There’s a 12-megapixel ultrawide and a 5-megapixel macro camera, each of which is more about having fun than getting great shots. Fun is good! I enjoyed using these cameras. There’s also a “5-megapixel” depth camera that didn’t appear to do anything useful, at least as far as portrait mode is concerned. Finally, the selfie camera is 32 megapixels, and it produces photos that often look over-processed.
Lastly, the software. Samsung’s One UI customizations on top of Android continue to make using a big-screened phone nicer. But Samsung’s willingness to let carriers junk their phones with crapware also continues: my Verizon-based review unit was absolutely littered with games and services nobody would want. I also wish I could say that I trust this phone will get software updates for more than two or three years.

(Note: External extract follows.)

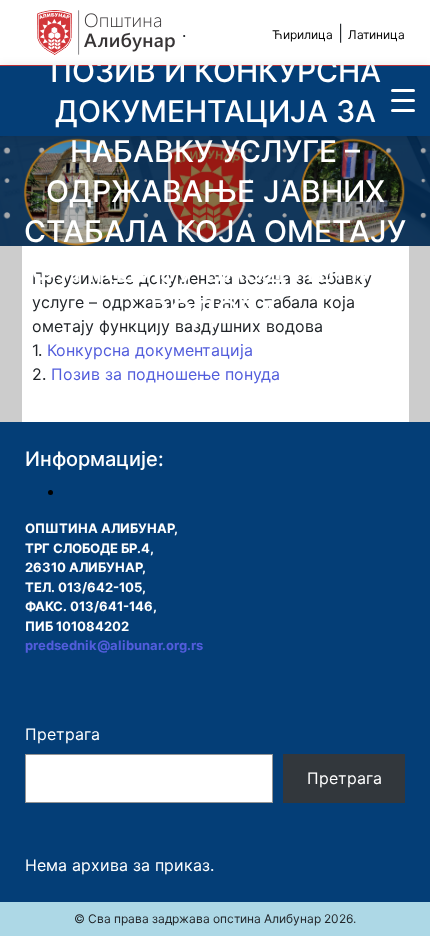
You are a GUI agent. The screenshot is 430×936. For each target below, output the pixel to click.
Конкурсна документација (150, 350)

Of the three “awesome” things Samsung promised, I think the Galaxy A51 only hits one and a half of them. The screen is awesome, the battery life is pretty good, and the camera doesn’t impress. The Pixel 3A (and, presumably, the impending 4A) and the iPhone SE shocked at how good their cameras are for $399. But the A51’s photos definitely look like they come out of a midtier phone.
Making a good $400 phone is difficult, and none of them can be awesome across every possible metric. But you want at least a few parts of the phone to feel like they came from something much pricier. Except for the screen, not enough of the Galaxy A51 is awesome.
Agree to continue: Samsung Galaxy A51
Every smart device now requires you to agree to a series of terms and conditions before you can use it — contracts that no one actually reads. It’s impossible for us to read and analyze every single one of these agreements. But we started counting exactly how many times you have to hit “agree” to use devices when we review them since these are agreements most people don’t read and definitely can’t negotiate.
To use the Samsung Galaxy A51, you must agree to:
- The End User License Agreement
- Google Play Terms of Service
There are many optional agreements. If you use a carrier-specific version, there will be more of them. Here are just a few:
- Samsung “Information Linking” and sending diagnostic data
- Google Drive backup, Location services, W-Fi Scanning, diagnostic data
- Automatic installs (including from Google, Samsung, and your carrier)
- Bixby privacy police (required to use Bixby), plus optional for Bixby options like personalized content, data access, and audio recording review
Finally, if you get a carrier version of the A51. The Verizon edition we tested had options for Verizon’s location, app info, cloud services, and even a “Digital secure” virus service — none of which are necessary but all of which are persistent and annoying during the setup process.
Final tally: there are four mandatory agreements, about eight optional ones I expect most users will want to agree to, and four or more carrier agreements I hope most users say no to.